§ Page extract:
(begin)

Channels ▼

Community Voices

Dr. Dobb's Bloggers

The Difference between Equality and Identity Operators (in D)

April 28, 2009

My latest pet project (as of late of last year) is a .NET back-end for Walter Bright's D programming language compiler. It is a great way to learn and evangelize the inner workings of .NET and the CLR and I get to understand D's subtleties like never before.

D provides two ways of comparing objects: the equality operator and identity operator (actually we should say operators – plural, since each comes with its negated counterpart). Testing objects for equality is done with the familiar (at least to C/C++ and C# programmers) “==” and “!=” operators.  Testing for identity is the realm of the “is” and “!is” operators.

As you may suspect already, equality and identity are not the same.

To better understand the difference, let’s consider an example:

import std.stdio;

 

class Pet

{

    string name;

    public override bool opEquals(Object other)

    {

        return name == (cast(Pet)other).name;

    }

}

 

void main()

(end)

Rows from a dataset
(begin)

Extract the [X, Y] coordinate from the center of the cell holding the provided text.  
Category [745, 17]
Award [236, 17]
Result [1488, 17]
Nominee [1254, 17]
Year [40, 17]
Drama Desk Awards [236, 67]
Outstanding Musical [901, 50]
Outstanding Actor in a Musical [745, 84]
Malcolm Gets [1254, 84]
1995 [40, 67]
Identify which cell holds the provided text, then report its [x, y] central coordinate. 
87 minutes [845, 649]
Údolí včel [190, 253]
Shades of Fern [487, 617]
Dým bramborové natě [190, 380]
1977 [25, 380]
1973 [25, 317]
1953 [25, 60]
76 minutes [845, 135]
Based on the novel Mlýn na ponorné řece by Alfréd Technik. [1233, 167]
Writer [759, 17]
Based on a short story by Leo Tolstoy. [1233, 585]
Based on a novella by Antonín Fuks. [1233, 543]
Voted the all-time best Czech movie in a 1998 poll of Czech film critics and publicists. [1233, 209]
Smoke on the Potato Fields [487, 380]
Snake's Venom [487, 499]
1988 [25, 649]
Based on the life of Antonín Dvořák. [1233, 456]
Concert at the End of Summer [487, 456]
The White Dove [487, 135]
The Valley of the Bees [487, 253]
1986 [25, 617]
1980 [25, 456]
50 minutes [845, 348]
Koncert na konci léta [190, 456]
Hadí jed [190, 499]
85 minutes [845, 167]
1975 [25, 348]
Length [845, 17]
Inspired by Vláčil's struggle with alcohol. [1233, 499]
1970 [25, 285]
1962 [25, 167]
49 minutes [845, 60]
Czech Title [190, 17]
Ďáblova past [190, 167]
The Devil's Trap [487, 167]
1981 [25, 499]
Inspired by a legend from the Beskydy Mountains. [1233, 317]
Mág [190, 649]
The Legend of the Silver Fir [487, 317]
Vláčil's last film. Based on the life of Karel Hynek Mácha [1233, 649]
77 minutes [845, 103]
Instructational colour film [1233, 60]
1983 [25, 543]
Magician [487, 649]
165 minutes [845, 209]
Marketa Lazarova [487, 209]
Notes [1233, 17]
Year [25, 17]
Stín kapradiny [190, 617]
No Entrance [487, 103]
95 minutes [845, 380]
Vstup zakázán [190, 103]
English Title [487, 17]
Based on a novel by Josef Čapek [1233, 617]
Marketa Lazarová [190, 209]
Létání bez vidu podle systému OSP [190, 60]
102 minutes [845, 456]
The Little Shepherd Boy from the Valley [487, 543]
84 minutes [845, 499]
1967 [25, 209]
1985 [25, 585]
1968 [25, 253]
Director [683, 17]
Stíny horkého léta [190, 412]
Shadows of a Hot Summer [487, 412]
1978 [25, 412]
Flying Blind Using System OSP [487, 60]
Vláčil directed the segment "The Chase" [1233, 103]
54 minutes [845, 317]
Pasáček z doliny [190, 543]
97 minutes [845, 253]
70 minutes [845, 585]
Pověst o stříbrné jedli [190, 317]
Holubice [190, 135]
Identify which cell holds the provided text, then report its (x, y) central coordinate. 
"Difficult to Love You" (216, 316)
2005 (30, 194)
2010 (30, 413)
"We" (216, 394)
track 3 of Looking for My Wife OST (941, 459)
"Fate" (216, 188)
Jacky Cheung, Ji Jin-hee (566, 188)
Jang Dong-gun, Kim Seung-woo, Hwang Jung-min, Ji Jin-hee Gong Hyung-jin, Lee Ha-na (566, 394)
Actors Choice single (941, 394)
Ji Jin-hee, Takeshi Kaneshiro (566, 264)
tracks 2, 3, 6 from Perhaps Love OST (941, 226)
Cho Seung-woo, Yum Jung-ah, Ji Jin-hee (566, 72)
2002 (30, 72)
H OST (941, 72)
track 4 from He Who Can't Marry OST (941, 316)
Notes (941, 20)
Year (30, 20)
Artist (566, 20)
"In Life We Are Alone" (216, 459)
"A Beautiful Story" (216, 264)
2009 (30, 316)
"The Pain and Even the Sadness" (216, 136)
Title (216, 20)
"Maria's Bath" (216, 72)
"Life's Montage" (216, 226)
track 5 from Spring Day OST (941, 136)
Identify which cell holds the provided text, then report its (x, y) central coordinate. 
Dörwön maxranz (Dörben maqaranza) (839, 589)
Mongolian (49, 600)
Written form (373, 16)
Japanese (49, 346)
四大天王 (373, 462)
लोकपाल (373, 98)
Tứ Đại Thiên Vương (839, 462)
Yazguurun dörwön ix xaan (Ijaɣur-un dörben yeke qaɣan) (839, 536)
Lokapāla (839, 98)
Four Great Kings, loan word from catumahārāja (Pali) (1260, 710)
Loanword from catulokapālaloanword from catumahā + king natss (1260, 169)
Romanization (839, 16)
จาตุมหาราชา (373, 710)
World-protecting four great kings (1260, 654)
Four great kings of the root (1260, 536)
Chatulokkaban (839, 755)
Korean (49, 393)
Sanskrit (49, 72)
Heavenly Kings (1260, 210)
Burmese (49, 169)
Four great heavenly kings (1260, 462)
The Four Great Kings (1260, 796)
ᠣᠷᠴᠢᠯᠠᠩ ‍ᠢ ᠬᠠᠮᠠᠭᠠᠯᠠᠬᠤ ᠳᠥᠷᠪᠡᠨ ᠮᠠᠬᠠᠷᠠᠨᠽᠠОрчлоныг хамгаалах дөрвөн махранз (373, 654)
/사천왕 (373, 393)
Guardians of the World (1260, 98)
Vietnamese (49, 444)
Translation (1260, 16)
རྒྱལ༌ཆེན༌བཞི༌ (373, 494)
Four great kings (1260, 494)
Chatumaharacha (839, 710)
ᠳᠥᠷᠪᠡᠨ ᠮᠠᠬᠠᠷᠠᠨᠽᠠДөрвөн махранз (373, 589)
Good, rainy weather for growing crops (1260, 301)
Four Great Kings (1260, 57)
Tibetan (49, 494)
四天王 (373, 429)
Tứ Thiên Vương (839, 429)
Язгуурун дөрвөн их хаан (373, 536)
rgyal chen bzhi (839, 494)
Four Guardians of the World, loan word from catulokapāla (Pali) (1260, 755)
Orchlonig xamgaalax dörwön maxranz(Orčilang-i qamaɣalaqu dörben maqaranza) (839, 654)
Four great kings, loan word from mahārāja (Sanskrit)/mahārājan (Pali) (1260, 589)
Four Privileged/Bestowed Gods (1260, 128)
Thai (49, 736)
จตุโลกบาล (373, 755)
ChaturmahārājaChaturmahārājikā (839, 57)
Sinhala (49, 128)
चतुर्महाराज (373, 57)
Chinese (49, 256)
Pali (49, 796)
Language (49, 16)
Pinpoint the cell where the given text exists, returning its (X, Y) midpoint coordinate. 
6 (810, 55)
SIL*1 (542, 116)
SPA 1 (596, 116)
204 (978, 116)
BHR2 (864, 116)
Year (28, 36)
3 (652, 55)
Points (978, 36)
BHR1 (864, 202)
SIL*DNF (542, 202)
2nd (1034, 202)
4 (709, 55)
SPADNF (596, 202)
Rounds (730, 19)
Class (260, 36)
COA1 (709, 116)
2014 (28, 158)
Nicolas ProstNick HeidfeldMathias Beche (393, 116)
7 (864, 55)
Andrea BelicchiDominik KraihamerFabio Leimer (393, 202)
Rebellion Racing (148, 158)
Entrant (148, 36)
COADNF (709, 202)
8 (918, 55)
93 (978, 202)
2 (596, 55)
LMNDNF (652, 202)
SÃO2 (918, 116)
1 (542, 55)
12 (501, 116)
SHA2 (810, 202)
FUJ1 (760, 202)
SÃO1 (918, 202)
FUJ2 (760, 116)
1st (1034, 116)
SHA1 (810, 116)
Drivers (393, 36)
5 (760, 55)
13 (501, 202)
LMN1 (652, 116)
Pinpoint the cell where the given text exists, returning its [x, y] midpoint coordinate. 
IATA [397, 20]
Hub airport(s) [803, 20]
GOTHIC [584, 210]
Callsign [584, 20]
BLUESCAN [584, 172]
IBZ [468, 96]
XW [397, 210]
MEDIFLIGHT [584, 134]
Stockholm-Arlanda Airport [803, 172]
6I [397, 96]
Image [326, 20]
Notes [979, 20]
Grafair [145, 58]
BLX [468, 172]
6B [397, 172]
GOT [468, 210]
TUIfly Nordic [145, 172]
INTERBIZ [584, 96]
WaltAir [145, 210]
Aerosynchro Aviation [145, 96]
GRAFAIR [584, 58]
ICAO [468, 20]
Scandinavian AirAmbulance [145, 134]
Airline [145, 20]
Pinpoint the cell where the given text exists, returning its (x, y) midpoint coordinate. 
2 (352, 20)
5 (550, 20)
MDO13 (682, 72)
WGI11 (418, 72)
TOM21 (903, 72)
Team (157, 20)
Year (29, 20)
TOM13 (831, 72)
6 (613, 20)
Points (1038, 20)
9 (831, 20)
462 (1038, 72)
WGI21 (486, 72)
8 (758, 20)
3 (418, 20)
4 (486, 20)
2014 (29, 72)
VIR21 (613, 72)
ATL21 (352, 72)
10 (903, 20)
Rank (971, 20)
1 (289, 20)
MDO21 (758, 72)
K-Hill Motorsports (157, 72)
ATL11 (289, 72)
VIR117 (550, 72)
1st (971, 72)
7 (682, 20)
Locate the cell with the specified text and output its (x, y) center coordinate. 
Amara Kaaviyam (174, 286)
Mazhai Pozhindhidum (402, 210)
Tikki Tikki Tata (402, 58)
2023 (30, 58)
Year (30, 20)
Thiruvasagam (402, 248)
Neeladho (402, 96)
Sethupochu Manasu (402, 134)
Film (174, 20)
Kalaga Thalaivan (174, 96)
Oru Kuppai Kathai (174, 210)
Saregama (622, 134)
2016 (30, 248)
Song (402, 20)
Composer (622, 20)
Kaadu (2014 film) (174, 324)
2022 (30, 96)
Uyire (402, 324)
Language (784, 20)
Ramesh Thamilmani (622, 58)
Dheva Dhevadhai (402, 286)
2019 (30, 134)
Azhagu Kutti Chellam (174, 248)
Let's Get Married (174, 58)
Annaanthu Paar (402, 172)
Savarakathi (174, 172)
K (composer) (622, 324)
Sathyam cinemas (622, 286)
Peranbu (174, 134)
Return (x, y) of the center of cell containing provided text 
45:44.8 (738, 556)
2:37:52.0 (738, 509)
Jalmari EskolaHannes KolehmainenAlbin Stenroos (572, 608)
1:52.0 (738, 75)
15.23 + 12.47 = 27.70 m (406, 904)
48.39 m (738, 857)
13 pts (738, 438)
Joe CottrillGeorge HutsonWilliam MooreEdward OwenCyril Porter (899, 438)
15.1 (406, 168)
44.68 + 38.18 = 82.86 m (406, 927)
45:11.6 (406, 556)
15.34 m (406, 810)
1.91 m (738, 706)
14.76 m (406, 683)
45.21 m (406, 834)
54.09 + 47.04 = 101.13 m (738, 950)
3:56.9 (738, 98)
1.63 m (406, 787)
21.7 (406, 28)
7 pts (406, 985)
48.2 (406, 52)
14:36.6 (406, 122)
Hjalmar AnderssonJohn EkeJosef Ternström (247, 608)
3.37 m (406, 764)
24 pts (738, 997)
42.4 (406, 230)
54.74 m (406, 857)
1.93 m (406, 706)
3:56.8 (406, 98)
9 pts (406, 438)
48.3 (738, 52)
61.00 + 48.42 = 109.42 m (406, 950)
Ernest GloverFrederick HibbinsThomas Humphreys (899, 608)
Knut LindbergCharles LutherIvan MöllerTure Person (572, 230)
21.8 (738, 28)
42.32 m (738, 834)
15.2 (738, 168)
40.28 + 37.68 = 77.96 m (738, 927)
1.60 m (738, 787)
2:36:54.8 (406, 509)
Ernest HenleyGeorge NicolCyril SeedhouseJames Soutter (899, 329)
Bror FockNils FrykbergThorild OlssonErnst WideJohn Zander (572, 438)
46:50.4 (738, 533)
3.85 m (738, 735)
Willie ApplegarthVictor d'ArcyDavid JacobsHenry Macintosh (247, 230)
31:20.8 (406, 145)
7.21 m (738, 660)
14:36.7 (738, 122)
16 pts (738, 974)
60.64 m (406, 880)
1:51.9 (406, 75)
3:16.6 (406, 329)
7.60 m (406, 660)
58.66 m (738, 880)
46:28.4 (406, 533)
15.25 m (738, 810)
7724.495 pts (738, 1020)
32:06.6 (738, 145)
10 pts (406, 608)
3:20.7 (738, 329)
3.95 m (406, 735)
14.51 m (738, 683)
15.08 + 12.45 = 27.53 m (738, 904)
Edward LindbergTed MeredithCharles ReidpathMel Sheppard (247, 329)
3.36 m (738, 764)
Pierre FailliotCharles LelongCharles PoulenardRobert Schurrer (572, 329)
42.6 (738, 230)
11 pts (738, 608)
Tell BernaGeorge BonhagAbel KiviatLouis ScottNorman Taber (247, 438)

(end)

§ Instructions for the task: Continue the article on equality and identity operators in D from the point where it stops.

§ Right answer:
{

    Pet dog = new Pet();

    Pet cat = new Pet();

 

    writefln(dog is cat);

    writefln(dog == cat);

}

Puzzling enough, this code prints:

false

true

Naturally, a dog is not a cat and there is no surprise that the result of the “dog is cat” expression is false. But why is the dog equal to a cat (at least according to our code)? The short answer: identity tests if the object references are the same; equality results in a call to operator opEquals. In the code above, the name (the string member datum of the Pet class) is null in both the cat and the dog instances and opEquals correctly sees them as equal.

Like in C# (and unlike C++) D class objects are really references under the wraps. Occasionally, D programmers may need to compare such references (very much like they would compare pointers in C, without comparing the entities that are pointed to). In the “dog is cat” expression above, dog and cat refer to different class objects. So they are not identical. That explains the need for the “is” operator (aka identity operator). In Java, identity versus equality is an either-or deal, as suggested by the online docs at http://java.sun.com/docs/books/tutorial/java/IandI/objectclass.html: "The equals() method provided in the Object class uses the identity operator (==) to determine whether two objects are equal [...]To test whether two objects are equal in the sense of equivalency (containing the same information), you must override the equals() method."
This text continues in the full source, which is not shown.